[Excerpts from a dataset]
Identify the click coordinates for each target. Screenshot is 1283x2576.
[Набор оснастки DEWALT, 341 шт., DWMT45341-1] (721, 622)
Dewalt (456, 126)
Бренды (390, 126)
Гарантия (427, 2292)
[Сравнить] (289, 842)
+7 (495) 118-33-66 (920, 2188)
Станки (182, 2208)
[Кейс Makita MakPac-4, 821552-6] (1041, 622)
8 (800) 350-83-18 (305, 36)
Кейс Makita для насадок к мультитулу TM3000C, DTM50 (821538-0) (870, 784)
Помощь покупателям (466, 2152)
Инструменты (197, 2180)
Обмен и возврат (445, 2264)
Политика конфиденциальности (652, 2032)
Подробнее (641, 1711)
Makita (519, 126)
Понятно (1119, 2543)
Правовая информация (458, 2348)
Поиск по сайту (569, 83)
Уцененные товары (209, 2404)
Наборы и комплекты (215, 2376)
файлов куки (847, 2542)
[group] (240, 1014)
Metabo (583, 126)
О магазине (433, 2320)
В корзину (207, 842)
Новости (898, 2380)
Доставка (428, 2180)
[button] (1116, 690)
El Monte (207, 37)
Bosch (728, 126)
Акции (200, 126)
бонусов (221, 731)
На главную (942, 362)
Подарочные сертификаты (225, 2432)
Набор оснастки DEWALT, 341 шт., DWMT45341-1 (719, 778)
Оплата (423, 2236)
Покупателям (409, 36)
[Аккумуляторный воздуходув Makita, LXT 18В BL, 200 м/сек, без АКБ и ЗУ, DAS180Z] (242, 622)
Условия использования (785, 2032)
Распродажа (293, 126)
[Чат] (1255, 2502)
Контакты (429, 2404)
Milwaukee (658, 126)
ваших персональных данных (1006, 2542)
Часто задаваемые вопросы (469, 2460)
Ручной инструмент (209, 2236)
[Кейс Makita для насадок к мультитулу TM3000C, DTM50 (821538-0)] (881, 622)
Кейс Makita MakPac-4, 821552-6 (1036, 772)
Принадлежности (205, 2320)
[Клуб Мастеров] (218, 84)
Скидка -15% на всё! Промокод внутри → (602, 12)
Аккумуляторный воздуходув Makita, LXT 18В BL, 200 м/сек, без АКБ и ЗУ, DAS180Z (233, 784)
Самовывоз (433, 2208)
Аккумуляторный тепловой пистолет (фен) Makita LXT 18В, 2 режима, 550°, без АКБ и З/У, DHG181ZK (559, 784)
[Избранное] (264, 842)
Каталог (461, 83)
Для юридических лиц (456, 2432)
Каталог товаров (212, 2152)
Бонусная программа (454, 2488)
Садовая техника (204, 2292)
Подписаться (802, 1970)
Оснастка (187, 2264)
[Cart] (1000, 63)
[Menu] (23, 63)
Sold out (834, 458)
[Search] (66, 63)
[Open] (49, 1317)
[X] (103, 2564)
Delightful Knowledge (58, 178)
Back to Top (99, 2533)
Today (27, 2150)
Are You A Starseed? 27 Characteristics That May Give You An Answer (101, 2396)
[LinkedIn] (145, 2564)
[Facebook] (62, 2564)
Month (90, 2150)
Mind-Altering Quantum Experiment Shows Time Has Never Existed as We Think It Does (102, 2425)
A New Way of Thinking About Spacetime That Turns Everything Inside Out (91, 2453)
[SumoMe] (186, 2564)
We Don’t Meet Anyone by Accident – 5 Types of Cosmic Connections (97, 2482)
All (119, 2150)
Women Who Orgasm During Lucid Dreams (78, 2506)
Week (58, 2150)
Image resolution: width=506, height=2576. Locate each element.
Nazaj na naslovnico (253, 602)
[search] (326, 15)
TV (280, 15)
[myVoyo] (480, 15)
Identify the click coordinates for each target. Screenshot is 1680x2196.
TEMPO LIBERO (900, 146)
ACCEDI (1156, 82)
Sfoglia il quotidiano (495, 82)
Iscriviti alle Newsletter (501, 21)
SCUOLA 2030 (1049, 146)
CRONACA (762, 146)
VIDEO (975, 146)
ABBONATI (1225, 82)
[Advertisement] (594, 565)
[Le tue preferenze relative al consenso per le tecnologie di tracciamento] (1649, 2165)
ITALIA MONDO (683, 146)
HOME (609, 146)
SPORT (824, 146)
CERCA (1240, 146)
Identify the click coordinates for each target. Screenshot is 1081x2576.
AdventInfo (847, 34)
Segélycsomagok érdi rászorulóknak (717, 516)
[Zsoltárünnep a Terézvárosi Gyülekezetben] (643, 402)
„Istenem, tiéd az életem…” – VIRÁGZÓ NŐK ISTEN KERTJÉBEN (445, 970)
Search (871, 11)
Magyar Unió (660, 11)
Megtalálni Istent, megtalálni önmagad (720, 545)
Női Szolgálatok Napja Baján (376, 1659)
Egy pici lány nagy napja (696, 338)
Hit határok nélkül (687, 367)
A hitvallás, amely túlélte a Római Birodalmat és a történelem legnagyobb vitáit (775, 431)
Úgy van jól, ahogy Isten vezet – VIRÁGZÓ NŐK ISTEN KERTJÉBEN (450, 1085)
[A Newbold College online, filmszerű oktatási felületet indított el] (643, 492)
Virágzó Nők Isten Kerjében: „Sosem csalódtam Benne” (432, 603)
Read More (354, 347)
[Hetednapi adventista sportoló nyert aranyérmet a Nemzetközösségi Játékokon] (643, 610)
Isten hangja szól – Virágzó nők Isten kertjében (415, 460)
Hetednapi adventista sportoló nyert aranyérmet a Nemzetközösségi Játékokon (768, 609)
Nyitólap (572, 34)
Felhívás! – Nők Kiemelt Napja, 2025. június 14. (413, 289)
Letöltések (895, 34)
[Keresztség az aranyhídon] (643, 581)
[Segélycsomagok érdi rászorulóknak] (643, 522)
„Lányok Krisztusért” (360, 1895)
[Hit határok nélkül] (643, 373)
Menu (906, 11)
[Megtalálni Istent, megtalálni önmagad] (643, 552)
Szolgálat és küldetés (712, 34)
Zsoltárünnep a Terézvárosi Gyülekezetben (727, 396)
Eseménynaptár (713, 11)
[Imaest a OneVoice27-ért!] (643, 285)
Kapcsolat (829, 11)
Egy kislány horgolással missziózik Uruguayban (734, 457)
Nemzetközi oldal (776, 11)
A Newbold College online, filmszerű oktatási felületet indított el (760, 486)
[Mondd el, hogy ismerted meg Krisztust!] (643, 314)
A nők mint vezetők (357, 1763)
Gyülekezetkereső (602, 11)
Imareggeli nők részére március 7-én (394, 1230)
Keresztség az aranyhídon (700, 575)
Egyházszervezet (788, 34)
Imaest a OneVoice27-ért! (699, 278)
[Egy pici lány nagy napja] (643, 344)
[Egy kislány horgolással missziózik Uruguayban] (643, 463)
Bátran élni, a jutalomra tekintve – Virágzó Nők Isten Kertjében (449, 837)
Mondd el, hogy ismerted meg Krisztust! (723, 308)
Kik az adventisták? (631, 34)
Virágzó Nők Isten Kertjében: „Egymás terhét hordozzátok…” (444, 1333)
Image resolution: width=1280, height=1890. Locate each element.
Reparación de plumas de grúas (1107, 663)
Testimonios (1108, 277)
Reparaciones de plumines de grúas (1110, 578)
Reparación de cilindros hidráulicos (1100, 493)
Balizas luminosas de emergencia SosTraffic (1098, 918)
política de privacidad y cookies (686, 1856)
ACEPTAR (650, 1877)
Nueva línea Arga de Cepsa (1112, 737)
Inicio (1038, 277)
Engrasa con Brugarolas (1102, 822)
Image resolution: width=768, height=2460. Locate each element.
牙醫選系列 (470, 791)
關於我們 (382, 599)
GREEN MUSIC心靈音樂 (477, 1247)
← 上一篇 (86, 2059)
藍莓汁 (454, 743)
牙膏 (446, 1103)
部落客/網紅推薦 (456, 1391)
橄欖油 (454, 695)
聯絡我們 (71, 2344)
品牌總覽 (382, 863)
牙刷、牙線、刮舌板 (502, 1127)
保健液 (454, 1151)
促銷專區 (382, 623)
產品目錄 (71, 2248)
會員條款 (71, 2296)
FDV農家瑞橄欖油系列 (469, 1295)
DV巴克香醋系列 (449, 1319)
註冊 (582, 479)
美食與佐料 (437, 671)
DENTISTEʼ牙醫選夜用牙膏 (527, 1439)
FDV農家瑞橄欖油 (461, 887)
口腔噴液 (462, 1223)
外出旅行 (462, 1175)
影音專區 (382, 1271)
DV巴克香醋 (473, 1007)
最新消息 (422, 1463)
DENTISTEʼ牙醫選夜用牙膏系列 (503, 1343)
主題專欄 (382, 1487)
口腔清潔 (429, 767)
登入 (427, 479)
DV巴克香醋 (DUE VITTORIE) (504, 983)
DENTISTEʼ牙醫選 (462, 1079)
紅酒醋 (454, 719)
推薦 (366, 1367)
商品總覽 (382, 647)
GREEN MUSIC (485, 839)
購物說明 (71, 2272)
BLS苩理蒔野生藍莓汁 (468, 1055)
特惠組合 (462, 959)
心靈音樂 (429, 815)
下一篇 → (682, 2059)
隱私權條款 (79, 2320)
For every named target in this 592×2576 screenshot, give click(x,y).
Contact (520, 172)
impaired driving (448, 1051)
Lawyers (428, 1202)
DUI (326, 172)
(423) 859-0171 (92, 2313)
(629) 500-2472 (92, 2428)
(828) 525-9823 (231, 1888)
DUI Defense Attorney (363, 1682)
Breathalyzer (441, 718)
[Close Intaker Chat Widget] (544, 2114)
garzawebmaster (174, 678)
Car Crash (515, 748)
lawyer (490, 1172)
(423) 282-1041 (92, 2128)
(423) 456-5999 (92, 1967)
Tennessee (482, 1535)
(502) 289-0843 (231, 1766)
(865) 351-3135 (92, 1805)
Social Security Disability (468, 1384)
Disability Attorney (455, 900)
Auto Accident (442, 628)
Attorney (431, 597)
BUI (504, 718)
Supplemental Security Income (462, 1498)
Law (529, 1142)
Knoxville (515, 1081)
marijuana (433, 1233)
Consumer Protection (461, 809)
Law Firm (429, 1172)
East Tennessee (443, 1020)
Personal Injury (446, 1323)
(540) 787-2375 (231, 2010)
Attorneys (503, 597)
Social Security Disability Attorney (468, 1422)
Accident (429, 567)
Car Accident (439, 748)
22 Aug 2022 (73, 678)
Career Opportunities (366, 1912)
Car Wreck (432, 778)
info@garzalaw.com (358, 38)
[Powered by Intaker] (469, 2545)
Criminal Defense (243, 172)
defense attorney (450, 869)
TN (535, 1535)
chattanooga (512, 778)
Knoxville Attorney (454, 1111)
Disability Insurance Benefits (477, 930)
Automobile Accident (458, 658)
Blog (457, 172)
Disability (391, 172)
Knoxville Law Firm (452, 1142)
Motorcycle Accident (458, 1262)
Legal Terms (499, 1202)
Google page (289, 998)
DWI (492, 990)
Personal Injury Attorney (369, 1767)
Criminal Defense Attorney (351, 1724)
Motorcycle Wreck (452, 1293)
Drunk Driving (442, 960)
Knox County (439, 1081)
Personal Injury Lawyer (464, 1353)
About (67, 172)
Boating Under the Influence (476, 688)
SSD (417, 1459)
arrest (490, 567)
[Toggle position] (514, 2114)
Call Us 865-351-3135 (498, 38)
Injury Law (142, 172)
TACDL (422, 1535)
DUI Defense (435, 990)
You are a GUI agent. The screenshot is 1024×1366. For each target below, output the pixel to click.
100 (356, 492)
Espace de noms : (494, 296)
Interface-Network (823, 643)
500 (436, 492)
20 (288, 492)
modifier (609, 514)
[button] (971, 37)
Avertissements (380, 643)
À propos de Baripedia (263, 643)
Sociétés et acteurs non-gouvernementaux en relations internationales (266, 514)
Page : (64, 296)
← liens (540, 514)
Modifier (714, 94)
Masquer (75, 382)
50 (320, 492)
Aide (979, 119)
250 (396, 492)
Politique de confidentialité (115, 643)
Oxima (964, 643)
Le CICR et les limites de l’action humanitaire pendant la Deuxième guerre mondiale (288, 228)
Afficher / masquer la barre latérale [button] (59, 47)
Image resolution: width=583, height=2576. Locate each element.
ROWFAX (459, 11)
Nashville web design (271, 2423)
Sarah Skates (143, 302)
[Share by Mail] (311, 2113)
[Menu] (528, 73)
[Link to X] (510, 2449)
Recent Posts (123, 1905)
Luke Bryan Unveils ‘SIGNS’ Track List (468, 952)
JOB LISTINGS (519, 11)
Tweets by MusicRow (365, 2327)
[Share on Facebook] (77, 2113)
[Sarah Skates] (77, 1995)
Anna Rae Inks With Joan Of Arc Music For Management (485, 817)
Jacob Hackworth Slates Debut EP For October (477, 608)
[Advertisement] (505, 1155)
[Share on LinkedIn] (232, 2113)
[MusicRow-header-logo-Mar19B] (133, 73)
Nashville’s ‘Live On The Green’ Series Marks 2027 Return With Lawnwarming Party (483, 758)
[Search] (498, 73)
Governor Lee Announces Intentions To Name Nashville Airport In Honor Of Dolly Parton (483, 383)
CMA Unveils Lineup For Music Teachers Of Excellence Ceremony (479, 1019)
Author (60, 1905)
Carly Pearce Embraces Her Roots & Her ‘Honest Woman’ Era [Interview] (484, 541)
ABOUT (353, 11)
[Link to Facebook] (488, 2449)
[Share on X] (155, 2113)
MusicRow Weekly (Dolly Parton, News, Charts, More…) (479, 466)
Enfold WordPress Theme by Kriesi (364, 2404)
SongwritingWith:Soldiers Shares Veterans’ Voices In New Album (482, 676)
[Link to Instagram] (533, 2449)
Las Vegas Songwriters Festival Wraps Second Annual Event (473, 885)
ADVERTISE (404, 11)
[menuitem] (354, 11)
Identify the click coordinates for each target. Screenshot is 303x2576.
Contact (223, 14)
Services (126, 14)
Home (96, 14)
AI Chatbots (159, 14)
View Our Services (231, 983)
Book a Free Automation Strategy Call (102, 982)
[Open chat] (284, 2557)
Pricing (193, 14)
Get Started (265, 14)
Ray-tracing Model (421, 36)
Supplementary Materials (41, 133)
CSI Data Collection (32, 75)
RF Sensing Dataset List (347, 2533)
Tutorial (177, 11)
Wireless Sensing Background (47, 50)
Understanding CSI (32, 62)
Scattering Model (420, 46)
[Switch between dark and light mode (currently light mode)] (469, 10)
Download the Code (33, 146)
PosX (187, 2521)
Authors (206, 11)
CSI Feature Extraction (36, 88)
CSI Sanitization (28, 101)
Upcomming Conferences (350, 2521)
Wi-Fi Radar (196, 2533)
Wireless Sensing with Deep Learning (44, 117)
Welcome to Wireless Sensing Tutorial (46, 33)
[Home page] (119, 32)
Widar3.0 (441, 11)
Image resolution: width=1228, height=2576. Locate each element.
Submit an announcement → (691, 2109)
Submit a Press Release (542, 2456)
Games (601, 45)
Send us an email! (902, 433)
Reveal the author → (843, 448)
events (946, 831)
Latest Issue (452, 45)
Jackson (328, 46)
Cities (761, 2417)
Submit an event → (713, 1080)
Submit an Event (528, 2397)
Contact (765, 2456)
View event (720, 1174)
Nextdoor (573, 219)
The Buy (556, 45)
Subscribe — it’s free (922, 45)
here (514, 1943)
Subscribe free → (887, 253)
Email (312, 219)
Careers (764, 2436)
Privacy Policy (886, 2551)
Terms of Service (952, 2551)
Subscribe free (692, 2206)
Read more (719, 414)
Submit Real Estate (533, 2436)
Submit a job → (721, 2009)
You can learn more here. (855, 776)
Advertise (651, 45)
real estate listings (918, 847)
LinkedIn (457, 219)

### TASK TO CARRY OUT
I need every line of the data that has the word "Segélycsomagok"; please list them.

### ANSWER AREA
Segélycsomagok érdi rászorulóknak (717, 516)
[Segélycsomagok érdi rászorulóknak] (643, 522)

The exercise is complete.